[EXCERPTED DATA]

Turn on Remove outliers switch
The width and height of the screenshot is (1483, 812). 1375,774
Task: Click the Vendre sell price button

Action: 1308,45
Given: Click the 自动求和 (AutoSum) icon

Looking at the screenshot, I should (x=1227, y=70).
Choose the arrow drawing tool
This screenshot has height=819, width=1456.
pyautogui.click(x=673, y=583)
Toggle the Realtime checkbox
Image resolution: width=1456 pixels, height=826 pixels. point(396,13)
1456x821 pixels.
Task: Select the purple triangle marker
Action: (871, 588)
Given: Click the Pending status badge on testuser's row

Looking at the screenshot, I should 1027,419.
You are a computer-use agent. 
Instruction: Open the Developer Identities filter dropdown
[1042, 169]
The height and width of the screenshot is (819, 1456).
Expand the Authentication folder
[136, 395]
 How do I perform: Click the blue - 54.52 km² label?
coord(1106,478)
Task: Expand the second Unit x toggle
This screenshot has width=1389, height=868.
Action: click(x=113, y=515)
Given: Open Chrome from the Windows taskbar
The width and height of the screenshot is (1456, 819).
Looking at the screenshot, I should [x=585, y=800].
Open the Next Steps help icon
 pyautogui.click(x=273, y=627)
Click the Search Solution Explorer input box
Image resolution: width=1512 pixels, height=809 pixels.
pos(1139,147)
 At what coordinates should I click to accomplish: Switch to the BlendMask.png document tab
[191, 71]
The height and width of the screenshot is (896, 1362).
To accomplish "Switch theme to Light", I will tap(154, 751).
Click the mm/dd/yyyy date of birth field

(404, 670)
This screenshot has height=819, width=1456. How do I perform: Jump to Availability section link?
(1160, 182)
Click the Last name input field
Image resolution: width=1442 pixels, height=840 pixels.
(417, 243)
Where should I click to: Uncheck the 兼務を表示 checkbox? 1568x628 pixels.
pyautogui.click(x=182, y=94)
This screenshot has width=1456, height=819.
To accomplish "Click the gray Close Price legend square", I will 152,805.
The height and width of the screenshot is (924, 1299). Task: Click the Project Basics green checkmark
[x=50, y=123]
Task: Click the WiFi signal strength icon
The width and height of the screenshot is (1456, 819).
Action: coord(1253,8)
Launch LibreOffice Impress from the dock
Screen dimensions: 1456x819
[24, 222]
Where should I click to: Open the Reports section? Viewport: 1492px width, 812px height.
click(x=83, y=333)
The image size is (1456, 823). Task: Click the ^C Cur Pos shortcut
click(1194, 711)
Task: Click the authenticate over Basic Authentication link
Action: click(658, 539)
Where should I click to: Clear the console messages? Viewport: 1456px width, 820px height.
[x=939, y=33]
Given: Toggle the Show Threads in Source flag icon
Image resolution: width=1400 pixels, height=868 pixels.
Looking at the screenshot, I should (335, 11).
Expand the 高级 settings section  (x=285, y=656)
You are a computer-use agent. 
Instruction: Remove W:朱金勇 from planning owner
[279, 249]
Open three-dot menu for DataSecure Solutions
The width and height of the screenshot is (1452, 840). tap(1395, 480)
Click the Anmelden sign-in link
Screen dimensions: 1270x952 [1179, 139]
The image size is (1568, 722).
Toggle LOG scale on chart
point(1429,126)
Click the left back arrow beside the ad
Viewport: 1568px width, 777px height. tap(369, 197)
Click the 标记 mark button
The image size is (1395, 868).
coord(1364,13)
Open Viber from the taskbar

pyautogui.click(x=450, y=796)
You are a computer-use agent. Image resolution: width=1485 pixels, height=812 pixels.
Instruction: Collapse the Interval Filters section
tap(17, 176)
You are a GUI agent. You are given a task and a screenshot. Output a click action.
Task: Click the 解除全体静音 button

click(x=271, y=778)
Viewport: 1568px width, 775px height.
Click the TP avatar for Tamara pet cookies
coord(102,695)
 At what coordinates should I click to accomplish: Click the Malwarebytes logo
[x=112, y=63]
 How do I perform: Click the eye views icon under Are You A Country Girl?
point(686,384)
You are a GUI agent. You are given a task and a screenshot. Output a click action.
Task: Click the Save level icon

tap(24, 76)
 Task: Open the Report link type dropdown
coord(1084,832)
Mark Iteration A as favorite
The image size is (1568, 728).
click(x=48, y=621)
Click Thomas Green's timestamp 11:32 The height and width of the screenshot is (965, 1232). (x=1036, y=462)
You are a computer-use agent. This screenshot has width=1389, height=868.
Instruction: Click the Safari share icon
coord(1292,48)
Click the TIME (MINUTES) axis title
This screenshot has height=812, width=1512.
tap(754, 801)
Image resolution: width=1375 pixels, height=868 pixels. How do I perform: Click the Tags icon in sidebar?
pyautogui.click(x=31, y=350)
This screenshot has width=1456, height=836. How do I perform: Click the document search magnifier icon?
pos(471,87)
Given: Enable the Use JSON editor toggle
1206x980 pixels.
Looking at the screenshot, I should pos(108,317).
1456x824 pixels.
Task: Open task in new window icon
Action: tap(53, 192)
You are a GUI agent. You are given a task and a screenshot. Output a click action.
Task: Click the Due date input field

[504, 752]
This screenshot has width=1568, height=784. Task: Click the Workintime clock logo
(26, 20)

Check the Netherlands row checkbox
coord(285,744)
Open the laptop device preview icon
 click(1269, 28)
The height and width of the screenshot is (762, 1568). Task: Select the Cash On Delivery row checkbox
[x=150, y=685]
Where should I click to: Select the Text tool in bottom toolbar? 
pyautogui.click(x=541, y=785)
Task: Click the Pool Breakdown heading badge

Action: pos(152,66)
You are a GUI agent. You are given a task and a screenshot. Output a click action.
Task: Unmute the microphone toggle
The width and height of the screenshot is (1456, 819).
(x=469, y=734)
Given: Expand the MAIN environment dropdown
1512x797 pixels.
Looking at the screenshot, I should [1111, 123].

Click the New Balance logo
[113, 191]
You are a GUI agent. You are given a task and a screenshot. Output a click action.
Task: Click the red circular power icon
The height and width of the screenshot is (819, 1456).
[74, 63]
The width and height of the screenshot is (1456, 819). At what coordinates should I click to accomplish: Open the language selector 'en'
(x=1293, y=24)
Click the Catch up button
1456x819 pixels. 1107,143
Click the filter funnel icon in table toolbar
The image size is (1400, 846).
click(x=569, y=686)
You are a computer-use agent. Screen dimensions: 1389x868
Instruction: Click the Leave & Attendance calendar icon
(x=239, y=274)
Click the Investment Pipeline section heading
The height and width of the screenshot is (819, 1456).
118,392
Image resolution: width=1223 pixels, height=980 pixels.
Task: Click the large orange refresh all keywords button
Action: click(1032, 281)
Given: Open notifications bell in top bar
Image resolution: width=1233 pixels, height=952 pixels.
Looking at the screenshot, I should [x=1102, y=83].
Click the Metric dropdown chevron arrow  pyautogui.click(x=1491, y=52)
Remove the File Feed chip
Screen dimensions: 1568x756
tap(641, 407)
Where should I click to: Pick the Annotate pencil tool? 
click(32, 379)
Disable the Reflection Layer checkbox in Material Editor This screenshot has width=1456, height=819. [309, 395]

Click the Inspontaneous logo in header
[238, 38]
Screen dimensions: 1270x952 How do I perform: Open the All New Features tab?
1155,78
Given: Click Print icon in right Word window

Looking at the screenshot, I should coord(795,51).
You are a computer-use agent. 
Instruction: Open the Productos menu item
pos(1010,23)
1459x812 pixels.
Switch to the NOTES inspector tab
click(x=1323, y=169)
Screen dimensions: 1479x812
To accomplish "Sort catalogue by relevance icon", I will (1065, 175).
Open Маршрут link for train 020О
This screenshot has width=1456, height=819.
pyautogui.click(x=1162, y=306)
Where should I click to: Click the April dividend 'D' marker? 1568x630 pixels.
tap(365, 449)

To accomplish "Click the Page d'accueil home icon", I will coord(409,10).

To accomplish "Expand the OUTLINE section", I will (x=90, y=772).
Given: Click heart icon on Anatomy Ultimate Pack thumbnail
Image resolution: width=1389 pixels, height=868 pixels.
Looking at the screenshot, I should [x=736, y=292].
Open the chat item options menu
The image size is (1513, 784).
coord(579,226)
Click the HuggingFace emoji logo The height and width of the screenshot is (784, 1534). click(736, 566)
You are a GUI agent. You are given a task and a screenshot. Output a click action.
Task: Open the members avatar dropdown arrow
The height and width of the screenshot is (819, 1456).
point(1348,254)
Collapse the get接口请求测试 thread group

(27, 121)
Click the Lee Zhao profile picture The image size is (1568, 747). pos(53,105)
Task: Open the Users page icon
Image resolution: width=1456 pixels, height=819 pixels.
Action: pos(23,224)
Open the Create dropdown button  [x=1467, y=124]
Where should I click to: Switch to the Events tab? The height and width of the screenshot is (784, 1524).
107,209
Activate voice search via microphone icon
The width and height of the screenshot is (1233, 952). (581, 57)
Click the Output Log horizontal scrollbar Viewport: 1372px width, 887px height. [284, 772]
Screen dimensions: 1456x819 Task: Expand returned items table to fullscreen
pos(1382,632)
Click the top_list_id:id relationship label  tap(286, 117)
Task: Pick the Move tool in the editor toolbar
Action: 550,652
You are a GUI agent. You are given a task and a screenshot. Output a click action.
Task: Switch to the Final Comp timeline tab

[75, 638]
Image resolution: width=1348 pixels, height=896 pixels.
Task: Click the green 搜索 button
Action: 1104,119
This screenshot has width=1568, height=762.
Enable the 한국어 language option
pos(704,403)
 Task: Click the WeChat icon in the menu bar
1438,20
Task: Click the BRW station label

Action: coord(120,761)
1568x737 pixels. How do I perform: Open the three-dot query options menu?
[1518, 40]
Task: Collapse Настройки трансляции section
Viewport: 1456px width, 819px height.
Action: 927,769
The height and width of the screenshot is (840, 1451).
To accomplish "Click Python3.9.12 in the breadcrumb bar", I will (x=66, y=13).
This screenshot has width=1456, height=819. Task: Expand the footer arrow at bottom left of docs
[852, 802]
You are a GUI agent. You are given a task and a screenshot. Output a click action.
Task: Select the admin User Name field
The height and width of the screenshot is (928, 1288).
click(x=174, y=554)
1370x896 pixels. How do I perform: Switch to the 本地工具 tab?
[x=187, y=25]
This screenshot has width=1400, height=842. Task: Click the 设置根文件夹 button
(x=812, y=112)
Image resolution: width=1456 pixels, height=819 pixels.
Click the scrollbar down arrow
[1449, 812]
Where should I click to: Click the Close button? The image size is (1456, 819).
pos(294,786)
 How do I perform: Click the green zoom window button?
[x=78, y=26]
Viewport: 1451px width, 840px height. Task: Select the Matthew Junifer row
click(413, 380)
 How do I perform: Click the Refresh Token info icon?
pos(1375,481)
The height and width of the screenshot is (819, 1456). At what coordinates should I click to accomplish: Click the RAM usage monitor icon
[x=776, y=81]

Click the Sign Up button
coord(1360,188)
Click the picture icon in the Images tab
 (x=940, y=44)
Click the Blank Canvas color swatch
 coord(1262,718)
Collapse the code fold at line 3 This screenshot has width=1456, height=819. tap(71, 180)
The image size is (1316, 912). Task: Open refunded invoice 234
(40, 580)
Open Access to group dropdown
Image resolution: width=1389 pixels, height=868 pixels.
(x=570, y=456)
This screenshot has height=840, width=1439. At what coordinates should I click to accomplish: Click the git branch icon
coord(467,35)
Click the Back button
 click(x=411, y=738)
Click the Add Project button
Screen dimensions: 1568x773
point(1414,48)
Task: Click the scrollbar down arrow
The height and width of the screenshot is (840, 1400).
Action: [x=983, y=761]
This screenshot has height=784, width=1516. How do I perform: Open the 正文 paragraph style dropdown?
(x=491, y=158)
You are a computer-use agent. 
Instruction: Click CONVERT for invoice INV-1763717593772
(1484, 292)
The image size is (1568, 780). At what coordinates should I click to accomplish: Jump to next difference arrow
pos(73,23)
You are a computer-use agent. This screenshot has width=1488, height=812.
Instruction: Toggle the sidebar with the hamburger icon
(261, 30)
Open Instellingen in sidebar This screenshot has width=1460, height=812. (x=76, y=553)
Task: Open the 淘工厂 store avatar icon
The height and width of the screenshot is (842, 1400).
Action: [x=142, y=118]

[/EXCERPTED DATA]

Return a word-for-word copy of the lines above from the one holding "Click the New Balance logo" through the one holding "Click the Investment Pipeline section heading", with both of them included and nothing besides.

OUTPUT OF THE EXERCISE =>
Click the New Balance logo
[113, 191]
You are a GUI agent. You are given a task and a screenshot. Output a click action.
Task: Click the red circular power icon
The height and width of the screenshot is (819, 1456).
[74, 63]
The width and height of the screenshot is (1456, 819). At what coordinates should I click to accomplish: Open the language selector 'en'
(x=1293, y=24)
Click the Catch up button
1456x819 pixels. 1107,143
Click the filter funnel icon in table toolbar
The image size is (1400, 846).
click(x=569, y=686)
You are a computer-use agent. Screen dimensions: 1389x868
Instruction: Click the Leave & Attendance calendar icon
(x=239, y=274)
Click the Investment Pipeline section heading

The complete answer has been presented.